*** Block opens ***

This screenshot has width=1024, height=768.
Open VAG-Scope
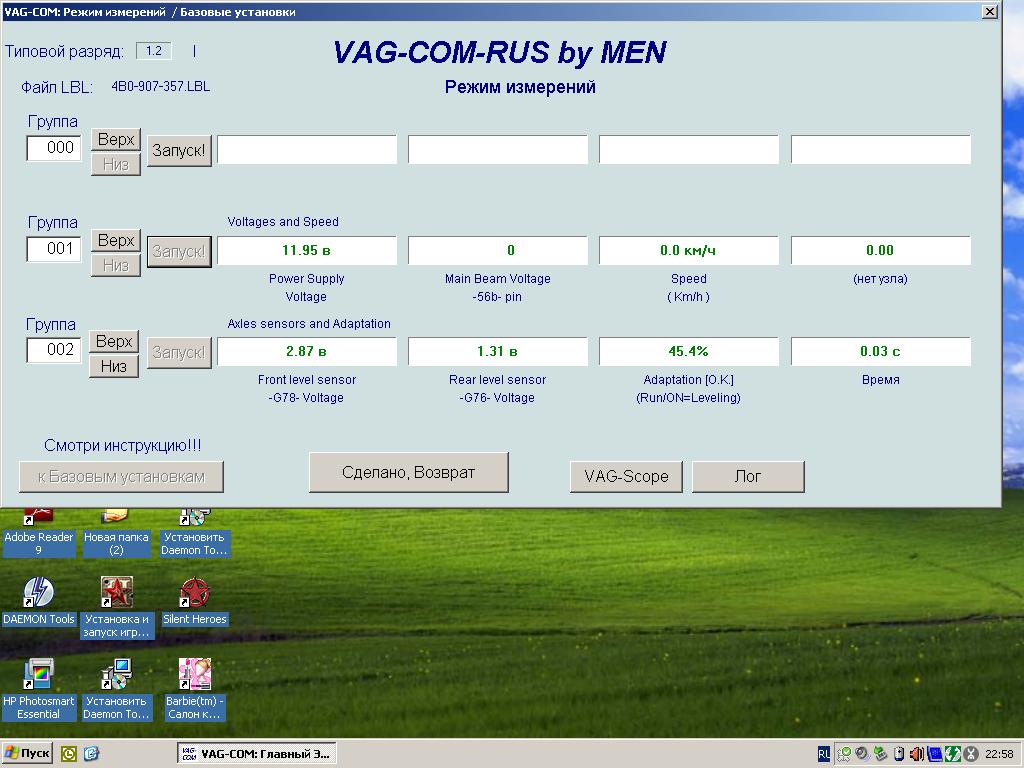click(x=626, y=476)
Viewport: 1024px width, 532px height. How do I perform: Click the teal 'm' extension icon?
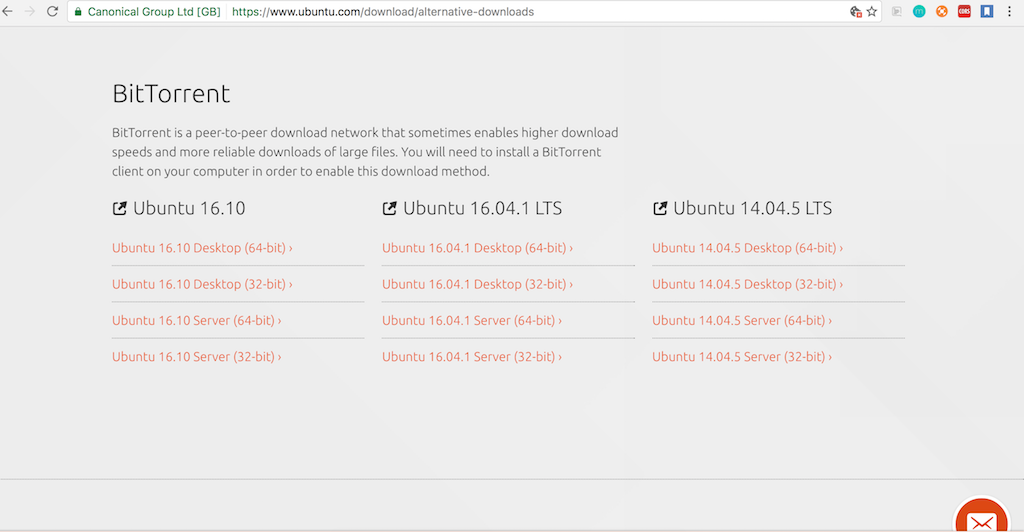tap(919, 12)
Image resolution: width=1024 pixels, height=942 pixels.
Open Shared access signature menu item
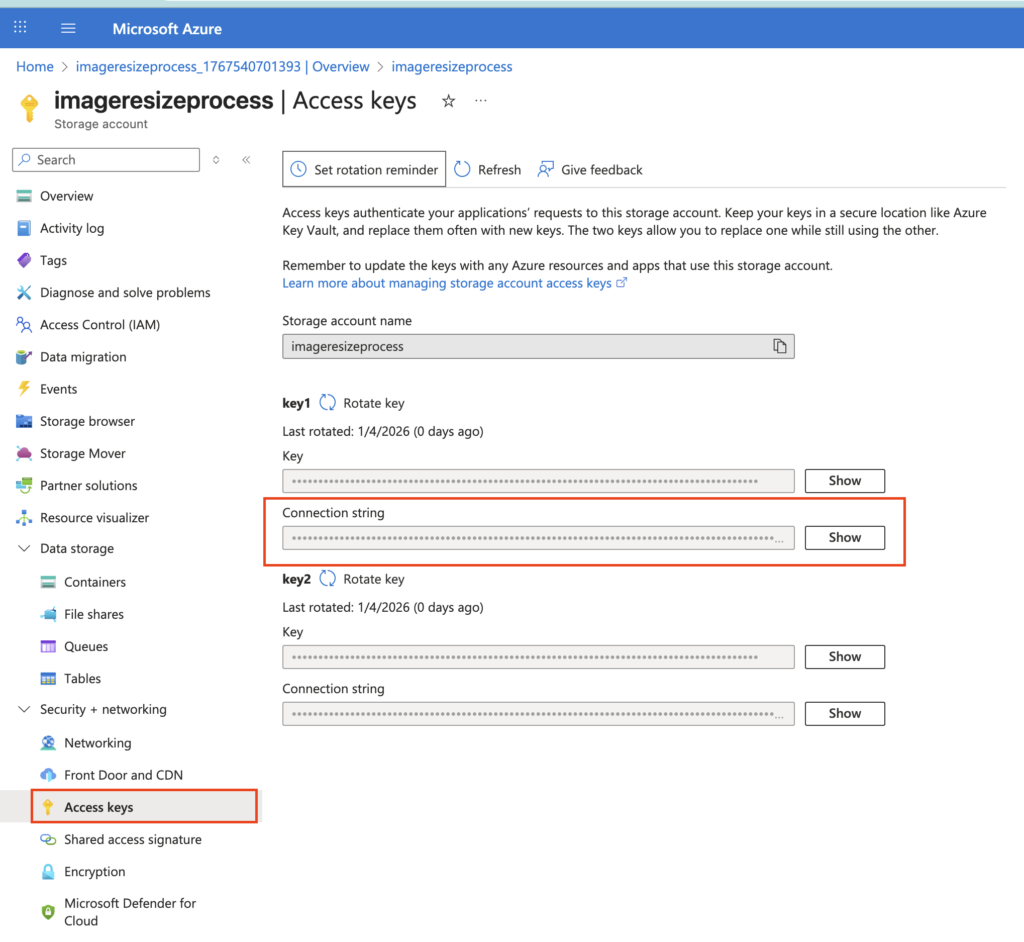pos(132,840)
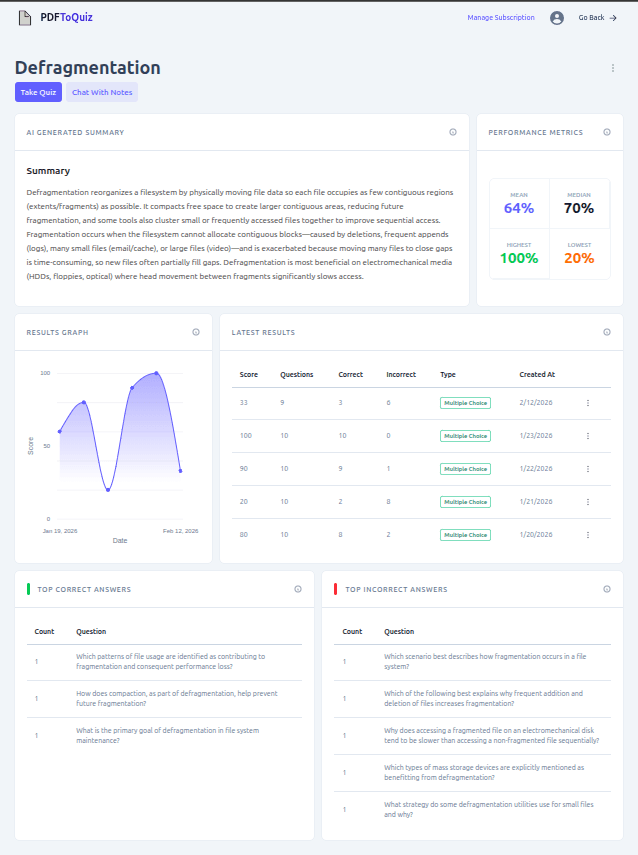The width and height of the screenshot is (638, 855).
Task: Click info icon on Latest Results panel
Action: [x=607, y=332]
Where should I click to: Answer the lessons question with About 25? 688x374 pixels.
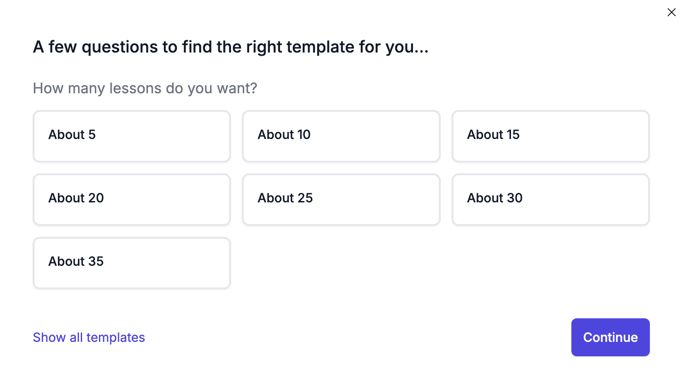tap(341, 200)
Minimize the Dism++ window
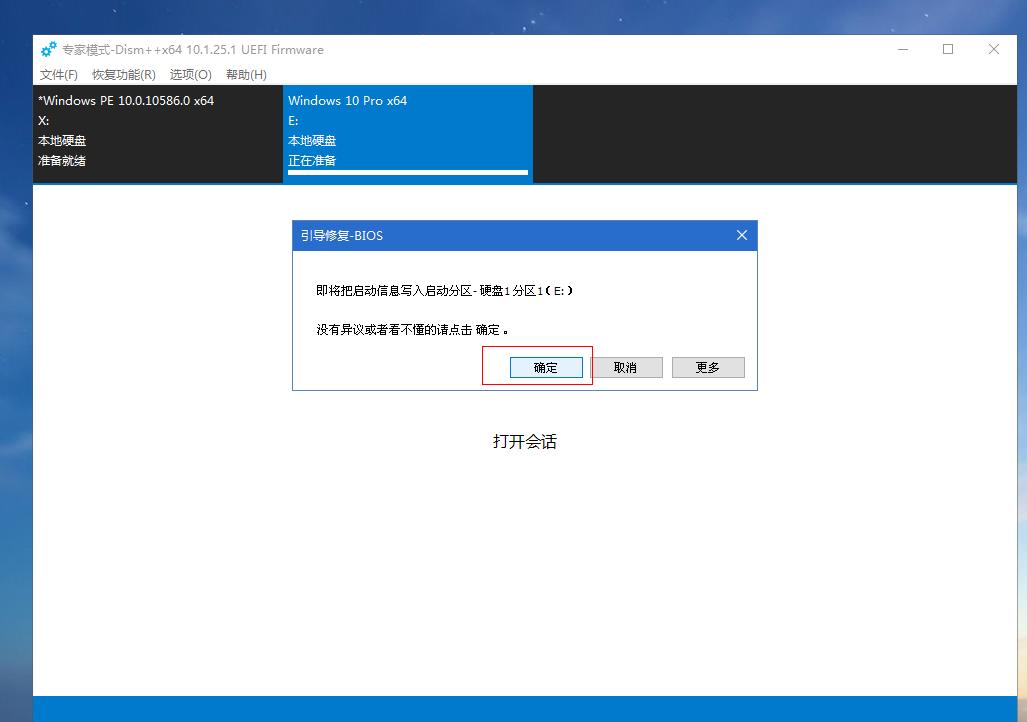1027x722 pixels. tap(903, 49)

*** Block closes ***

Task – If a record contains a picture, omit the picture and repeat everything else exactly.

Answer to the problem –
This screenshot has width=1024, height=768.
Open VAG-Scope
click(x=626, y=476)
Viewport: 1024px width, 532px height. How do I perform: Click the teal 'm' extension icon?
tap(919, 12)
Image resolution: width=1024 pixels, height=942 pixels.
Open Shared access signature menu item
pos(132,840)
The width and height of the screenshot is (638, 855).
Task: Click info icon on Latest Results panel
Action: [x=607, y=332]
Where should I click to: Answer the lessons question with About 25? 688x374 pixels.
tap(341, 200)
Minimize the Dism++ window
1027x722 pixels. tap(903, 49)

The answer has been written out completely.